Saved entries
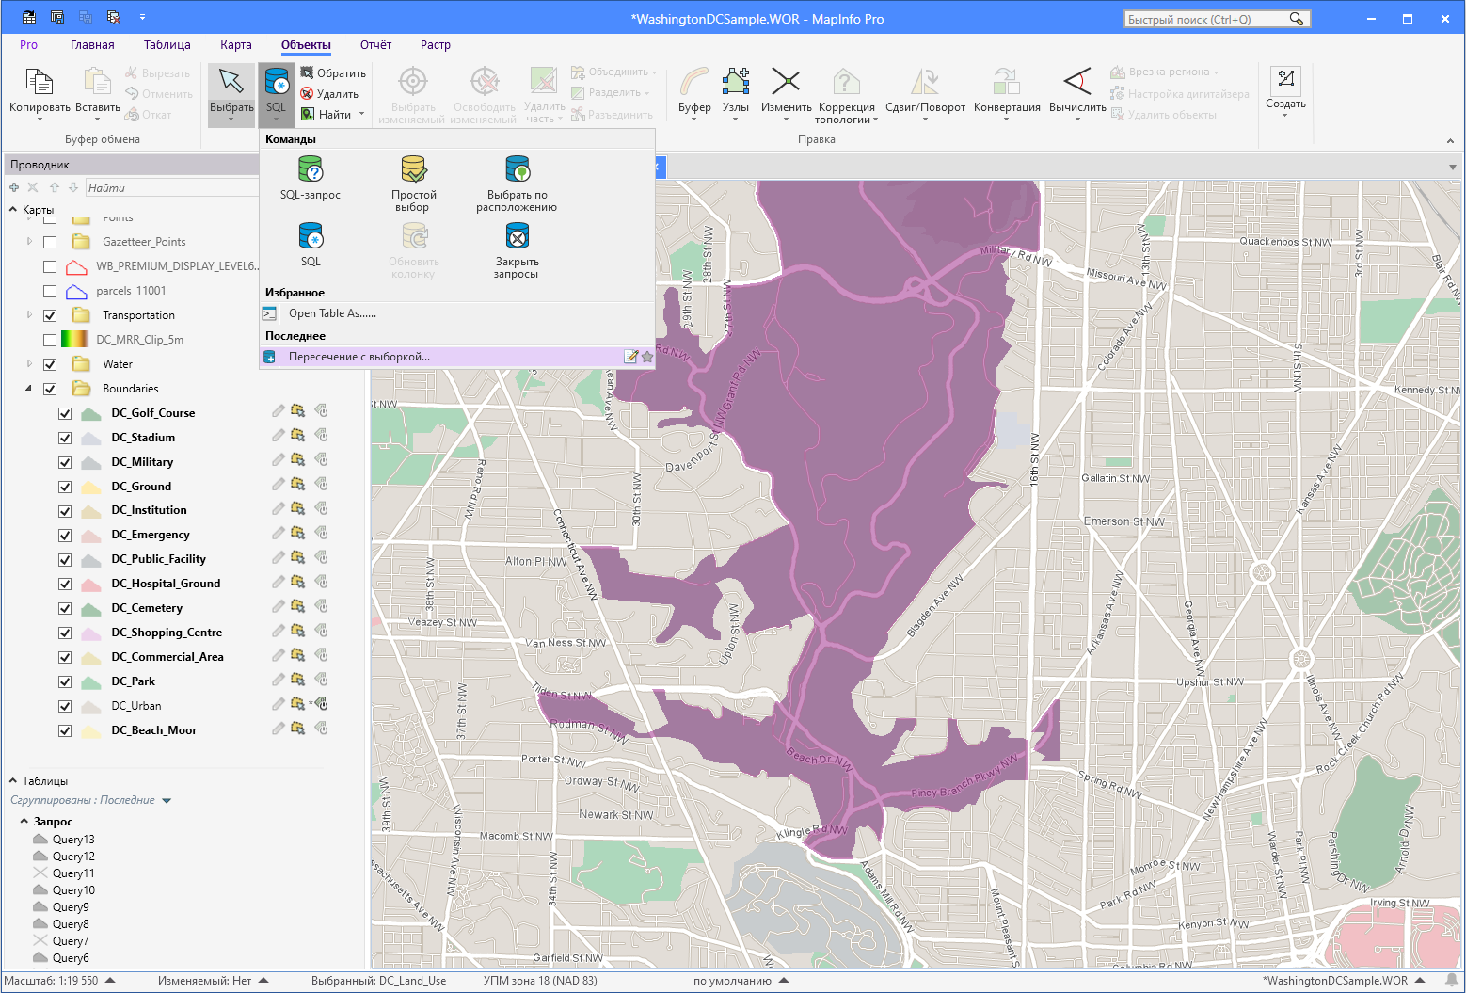This screenshot has height=993, width=1466.
Task: Expand the Transportation layer group
Action: pos(29,315)
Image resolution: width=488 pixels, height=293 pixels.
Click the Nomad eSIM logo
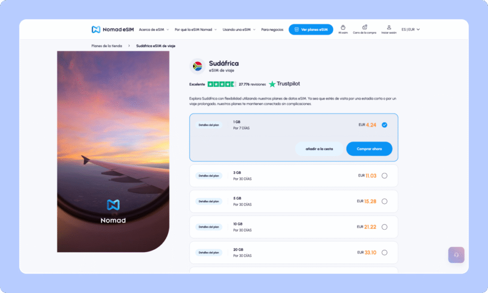[x=112, y=30]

* _What you are asked to do_
Look for the line that contains "Image resolution: width=488", then please copy it and the rest of the lines through the end of the data, pictures excluded.

* _Response area_
Image resolution: width=488 pixels, height=293 pixels.
Click the Nomad eSIM logo
[x=112, y=30]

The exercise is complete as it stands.